Independence was originally inhabited by Missouri and Osage Indians, followed by the Spanish and a brief French tenure. It became part of the United States with the Louisiana Purchase of 1803. Lewis and Clark recorded in their journals that they stopped in 1804 to pick plums, raspberries, and wild apples at a site that would later form part of the city.

Independence was founded on March 29, 1827, and quickly became an important frontier town. Independence was the farthest point westward on the Missouri River where steamboats or other cargo vessels could travel, due to the convergence of the Kansas River with the Missouri River approximately six miles west of town, near the current Kansas-Missouri border. Independence immediately became a jumping-off point for the emerging fur trade, accommodating merchants and adventurers beginning the long trek westward on the Santa Fe Trail.

In 1831, members of the Latter Day Saint movement began moving to the Jackson County, Missouri area. Shortly thereafter, founder Joseph Smith, Jr. declared a spot west of the Courthouse Square to be the place for his prophesied temple of the New Jerusalem, in expectation of the Second Coming of Christ. Tension grew with local Missourians until the Latter Day Saints were driven from the area in 1833, the beginning of a conflict which culminated in the 1838 Mormon War. Several branches of this movement gradually returned to the city beginning in 1867, with many making their headquarters there. These include the Community of Christ (formerly the Reorganized Church of Jesus Christ of Latter Day Saints), the Church of Christ (Temple Lot) and the Restoration Branches.

Independence saw great prosperity from the late 1830s through the mid-1840s, while the business of outfitting pioneers boomed. Between 1848 and 1868, it was a hub of the California Trail. On March 8, 1849, the Missouri General Assembly granted a home-rule charter to the town and on July 18, 1849, William McCoy was elected as its first mayor. In the mid-19th century an Act of the United States Congress defined Independence as the start of the Oregon Trail.

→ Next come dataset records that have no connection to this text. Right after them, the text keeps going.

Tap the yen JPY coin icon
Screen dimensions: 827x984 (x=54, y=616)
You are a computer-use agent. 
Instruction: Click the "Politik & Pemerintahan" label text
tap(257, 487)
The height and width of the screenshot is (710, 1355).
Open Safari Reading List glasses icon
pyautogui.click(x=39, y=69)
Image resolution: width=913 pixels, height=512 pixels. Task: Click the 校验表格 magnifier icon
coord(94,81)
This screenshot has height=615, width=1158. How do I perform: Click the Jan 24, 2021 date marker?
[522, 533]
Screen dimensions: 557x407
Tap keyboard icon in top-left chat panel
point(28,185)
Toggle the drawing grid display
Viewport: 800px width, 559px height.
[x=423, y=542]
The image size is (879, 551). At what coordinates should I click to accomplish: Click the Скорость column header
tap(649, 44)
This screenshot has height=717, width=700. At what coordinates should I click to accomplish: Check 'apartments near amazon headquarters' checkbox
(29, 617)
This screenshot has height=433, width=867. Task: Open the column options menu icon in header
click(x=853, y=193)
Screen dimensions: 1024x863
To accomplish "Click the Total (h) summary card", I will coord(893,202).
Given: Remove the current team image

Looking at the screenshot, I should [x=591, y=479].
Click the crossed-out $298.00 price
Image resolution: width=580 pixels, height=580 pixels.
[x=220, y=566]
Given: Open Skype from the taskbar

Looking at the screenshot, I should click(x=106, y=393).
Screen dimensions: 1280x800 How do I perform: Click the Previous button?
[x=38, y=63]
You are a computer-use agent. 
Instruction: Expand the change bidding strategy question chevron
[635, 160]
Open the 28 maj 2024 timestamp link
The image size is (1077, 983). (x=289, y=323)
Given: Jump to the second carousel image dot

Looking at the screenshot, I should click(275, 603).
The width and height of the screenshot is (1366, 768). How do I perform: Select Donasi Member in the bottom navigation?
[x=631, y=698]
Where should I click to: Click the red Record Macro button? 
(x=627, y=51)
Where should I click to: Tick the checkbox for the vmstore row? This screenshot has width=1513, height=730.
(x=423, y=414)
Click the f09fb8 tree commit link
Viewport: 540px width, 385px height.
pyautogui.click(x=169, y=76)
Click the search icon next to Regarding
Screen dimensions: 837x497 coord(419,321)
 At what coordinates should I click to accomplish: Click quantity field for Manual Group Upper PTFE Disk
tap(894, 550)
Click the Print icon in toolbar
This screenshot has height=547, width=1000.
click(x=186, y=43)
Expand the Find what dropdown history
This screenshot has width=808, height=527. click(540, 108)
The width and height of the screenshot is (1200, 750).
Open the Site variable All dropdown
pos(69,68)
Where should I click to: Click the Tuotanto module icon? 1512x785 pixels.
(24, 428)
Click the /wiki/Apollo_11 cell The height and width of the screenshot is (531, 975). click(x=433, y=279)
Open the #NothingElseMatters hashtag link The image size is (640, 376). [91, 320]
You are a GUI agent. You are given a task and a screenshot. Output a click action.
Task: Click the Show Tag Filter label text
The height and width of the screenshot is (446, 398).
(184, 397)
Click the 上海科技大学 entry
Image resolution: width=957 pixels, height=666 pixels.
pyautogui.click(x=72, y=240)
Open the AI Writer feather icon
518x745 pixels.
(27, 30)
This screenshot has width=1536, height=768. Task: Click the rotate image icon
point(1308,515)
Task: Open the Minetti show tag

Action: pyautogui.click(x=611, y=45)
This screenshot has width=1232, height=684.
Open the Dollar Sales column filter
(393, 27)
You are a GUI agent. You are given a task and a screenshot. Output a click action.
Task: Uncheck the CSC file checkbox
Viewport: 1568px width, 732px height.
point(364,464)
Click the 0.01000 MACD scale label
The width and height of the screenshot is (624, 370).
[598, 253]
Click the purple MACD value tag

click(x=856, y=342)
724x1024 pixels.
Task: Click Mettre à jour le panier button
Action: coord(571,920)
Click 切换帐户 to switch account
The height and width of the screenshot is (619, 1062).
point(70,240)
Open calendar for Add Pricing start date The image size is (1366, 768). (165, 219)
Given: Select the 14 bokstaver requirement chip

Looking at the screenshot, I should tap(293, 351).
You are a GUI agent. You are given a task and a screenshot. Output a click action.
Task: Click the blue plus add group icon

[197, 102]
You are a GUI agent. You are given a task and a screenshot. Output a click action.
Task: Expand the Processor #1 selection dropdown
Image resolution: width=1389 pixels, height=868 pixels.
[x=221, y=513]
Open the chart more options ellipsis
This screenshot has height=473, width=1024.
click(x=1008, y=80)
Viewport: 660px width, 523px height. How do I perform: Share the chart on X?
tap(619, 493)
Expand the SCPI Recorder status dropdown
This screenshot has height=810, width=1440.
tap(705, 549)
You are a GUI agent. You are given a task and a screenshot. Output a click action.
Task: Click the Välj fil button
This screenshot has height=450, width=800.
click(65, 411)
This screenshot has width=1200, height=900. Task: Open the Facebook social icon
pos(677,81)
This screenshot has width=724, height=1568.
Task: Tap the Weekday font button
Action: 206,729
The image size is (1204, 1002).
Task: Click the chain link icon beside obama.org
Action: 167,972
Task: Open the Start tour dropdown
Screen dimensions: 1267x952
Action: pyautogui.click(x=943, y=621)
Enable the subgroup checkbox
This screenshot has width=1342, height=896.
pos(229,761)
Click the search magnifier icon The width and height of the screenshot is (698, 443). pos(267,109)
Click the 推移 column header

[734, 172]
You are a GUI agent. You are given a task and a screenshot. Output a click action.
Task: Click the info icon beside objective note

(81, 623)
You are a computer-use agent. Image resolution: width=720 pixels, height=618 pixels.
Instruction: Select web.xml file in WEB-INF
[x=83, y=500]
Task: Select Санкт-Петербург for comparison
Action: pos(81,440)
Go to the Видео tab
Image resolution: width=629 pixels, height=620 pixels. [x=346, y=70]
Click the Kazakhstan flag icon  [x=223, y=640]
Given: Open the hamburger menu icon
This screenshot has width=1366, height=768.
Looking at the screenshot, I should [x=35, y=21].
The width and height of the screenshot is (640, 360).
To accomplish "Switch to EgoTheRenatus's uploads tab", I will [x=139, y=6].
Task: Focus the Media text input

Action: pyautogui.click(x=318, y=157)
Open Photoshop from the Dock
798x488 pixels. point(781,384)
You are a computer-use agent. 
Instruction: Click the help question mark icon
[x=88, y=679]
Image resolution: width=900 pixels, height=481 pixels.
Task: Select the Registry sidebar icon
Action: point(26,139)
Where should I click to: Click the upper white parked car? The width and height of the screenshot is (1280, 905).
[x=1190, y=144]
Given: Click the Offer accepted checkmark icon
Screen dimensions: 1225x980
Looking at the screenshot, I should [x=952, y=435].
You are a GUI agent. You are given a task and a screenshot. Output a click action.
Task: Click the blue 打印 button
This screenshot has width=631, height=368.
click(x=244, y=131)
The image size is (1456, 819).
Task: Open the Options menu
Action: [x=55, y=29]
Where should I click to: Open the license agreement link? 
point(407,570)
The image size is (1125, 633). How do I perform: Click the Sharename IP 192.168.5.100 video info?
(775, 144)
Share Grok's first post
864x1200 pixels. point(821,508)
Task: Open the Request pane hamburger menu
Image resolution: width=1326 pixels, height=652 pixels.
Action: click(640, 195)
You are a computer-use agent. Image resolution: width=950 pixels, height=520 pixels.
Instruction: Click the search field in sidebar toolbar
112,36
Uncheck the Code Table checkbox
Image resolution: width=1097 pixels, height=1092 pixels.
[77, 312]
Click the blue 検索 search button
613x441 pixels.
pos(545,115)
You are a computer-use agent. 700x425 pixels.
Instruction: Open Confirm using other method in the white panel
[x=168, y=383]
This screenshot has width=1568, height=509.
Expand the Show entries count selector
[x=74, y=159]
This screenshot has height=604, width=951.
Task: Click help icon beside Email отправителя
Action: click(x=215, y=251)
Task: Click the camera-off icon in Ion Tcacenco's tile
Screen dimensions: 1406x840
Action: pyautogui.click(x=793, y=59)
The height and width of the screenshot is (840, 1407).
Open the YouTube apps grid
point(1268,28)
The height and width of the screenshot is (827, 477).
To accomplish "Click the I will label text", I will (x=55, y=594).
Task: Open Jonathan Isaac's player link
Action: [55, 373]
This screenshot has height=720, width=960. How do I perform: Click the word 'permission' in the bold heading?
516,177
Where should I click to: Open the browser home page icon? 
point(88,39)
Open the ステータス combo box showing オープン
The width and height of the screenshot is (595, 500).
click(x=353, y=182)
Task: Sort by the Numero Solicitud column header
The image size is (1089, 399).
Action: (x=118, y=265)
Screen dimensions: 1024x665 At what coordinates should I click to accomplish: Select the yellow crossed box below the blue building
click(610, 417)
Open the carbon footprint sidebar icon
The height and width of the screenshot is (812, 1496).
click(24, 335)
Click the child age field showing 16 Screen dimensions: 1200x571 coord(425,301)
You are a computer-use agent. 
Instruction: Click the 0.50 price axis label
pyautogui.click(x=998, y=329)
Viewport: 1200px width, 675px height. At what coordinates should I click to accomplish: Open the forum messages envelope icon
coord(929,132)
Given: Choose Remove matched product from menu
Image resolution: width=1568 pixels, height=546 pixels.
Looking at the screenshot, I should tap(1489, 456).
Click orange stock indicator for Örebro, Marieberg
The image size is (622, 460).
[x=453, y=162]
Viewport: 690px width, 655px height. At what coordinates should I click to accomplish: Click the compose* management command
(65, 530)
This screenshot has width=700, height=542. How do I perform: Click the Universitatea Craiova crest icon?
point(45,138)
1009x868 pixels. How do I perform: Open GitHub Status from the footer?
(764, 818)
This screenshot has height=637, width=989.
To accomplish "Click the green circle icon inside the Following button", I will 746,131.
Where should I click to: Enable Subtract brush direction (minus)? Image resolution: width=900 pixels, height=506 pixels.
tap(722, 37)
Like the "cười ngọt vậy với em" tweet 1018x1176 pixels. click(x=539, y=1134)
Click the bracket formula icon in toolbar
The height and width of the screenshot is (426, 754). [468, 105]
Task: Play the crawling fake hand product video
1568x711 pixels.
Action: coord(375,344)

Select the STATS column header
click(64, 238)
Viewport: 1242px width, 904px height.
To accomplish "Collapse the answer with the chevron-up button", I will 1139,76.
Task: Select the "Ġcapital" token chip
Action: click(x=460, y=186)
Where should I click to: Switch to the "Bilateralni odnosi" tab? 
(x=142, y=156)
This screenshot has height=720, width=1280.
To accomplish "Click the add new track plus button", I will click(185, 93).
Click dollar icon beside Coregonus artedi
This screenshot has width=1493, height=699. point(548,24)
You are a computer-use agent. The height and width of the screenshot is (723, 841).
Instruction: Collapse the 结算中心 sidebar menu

Independence saw two important battles during the Civil War: the first on August 11, 1862 when Confederate soldiers took control of the town, and the second in October 1864, which also resulted in a Southern victory. The war took its toll on Independence and the town was never able to regain its previous prosperity, although a flurry of building activity took place soon after the war. The rise of nearby Kansas City also contributed to the town's relegation to a place of secondary prominence in Jackson County, though Independence has retained its position as county seat to the present day.

United States President Harry S. Truman grew up in Independence, and in 1922 was elected judge of the county Court of Jackson County, Missouri (an administrative, not judicial, post). Although he was defeated for reelection in 1924, he won back the office in 1926 and was reelected in 1930. Truman performed his duties diligently, and won personal acclaim for several popular public works projects, including an extensive series of fine roads for the growing use of automobiles, the building of a new County Court building in Independence, and a series of 12 Madonna of the Trail monuments to pioneer women dedicated across the country in 1928 and 1929. He would later return to the city after two terms as President. His wife, First Lady Bess Truman, was born and raised in Independence, and both are buried there. The Harry S. Truman National Historic Site (Truman's home) and the Harry S. Truman Presidential Library and Museum are both located in Independence, as is one of Truman's boyhood residences.

Independence continues to be of great importance to the Latter Day Saint movement and is the headquarters of the Community of Christ, the second-largest denomination in the Latter Day Saint movement. This church has built a temple in Independence, and also maintains a large auditorium and other buildings nearby. The Church of Jesus Christ of Latter-day Saints operates a sizable visitors' center adjacent to the Community of Christ Temple, which is located directly across the street from the original Temple Lot designated by Joseph Smith in 1830. The Lot itself is occupied by a small white-frame church building that serves as the headquarters and local meeting house for the Church of Christ (Temple Lot).